Em decorrência de tal, surgiu a expressão “narcisismo” que significa “entorpecido” e aponta aqueles que se inebriam pela vaidade, agindo de forma individualista e insensível, menosprezando os que o cercam e que não comungam de suas ideias, experiências e exemplos.
Na nossa realidade essa individualidade é facilmente identificada. Para os egoístas, seus interesses sempre sobrepujam aos dos demais. Agem manipulando aqueles que o rodeiam e os que lhes despertam interesse, atraindo os afins e conquistando os outros. Criando “verdades”, iludindo e mentindo, muitas vezes agindo de boa-fé, pois realmente acreditam que não estão errados, que a forma como pensam é a melhor e a mais sensata, e por isso mesmo conseguem o que querem com mais facilidade – transmitem confiança.
No fim acabam “descambando” para o totalitarismo.
Os egoístas, narcisistas e individualistas estão por toda parte, muitas vezes travestidos, vitimizando-se em relação a fatos fantasiosos e pessoas que julgam opositores. Encantam pelo sentimentalismo, pelas palavras fáceis e contundentes, persuadindo o ouvinte quanto às suas boas ações e intenções, angariando confiança, e assim tornando viável o que é almejado.
Mas, e o que estariam cobiçando? Poder! Invariavelmente este é o objeto de desejo daqueles que só enxergam o próprio umbigo – a própria imagem refletida nas águas paradas de um lago.
Para evitar que sejamos conquistados por sua persuasão, eloquência e falácia é primordial o questionamento constante, os sentidos aguçados e a percepção acurada.

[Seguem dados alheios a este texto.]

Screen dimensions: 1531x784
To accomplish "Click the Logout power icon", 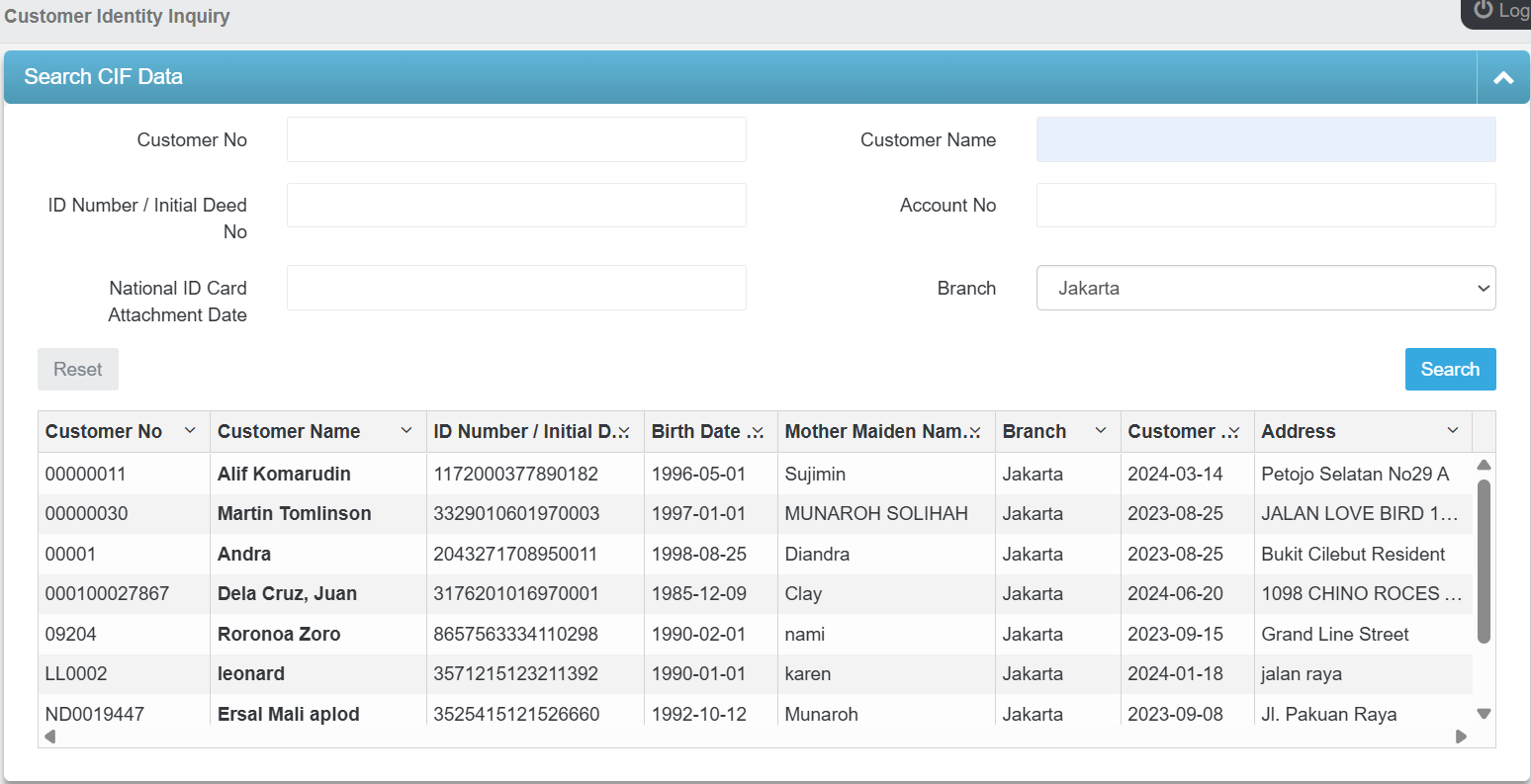I will click(x=1483, y=10).
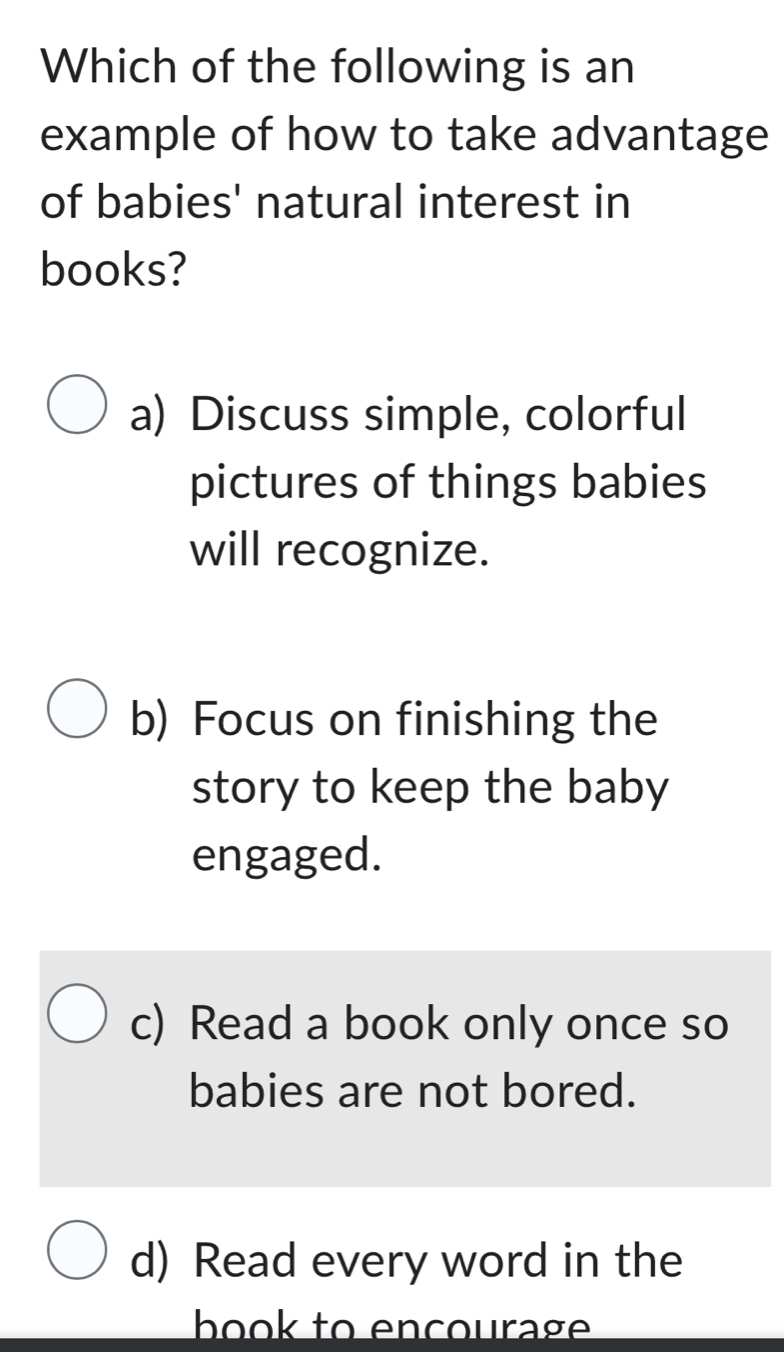Click the phrase 'will recognize' in option a

click(x=337, y=550)
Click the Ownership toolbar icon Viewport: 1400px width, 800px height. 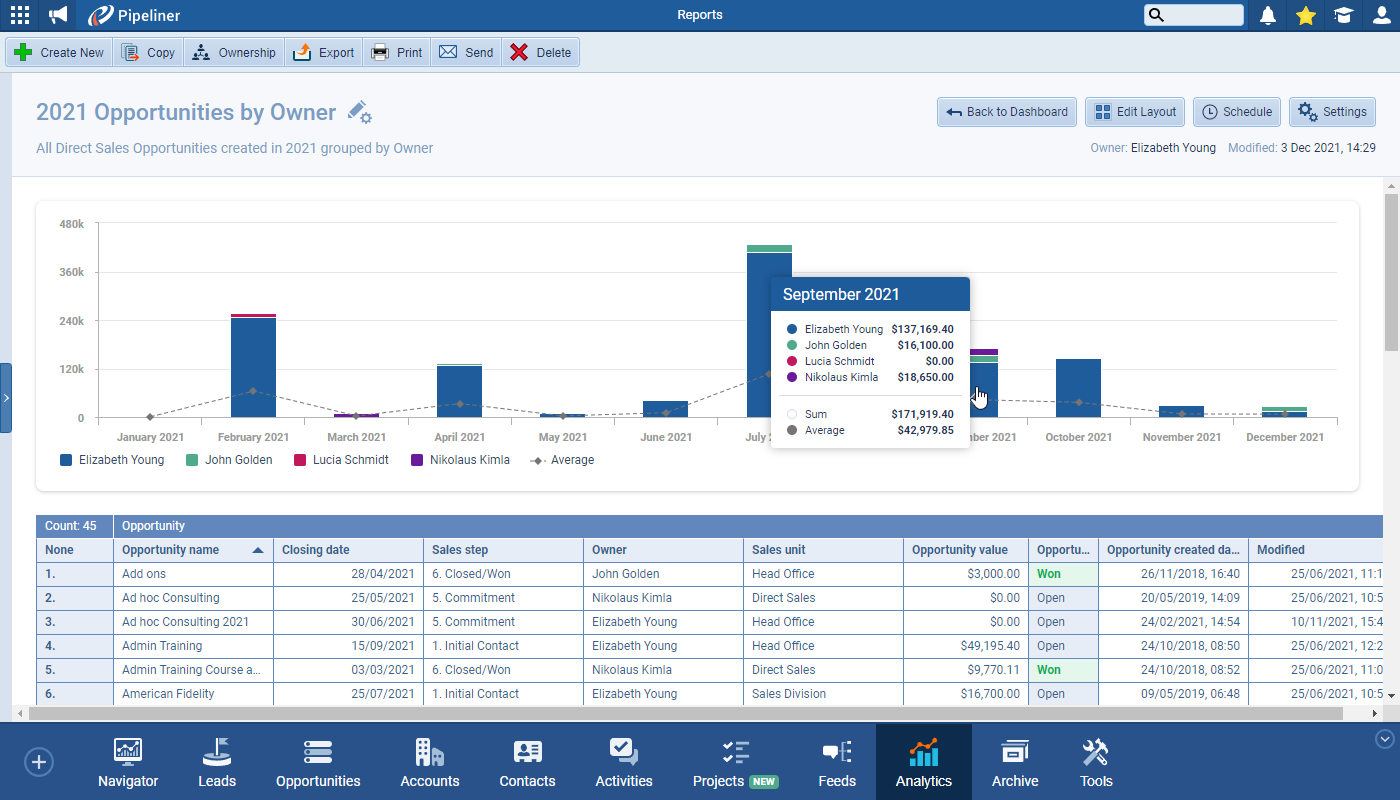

Os leitores/ouvintes devem estar atentos aos mínimos sinais.
Aqueles que não fazem o que falam, ou que gritam o que não escrevem, devem ser os primeiros questionados, principalmente se quiserem conquistar sua confiança. E as explicações nunca devem ser tomadas como verídicas antes de checadas, afinal, o poder de convencimento pode ser um dom.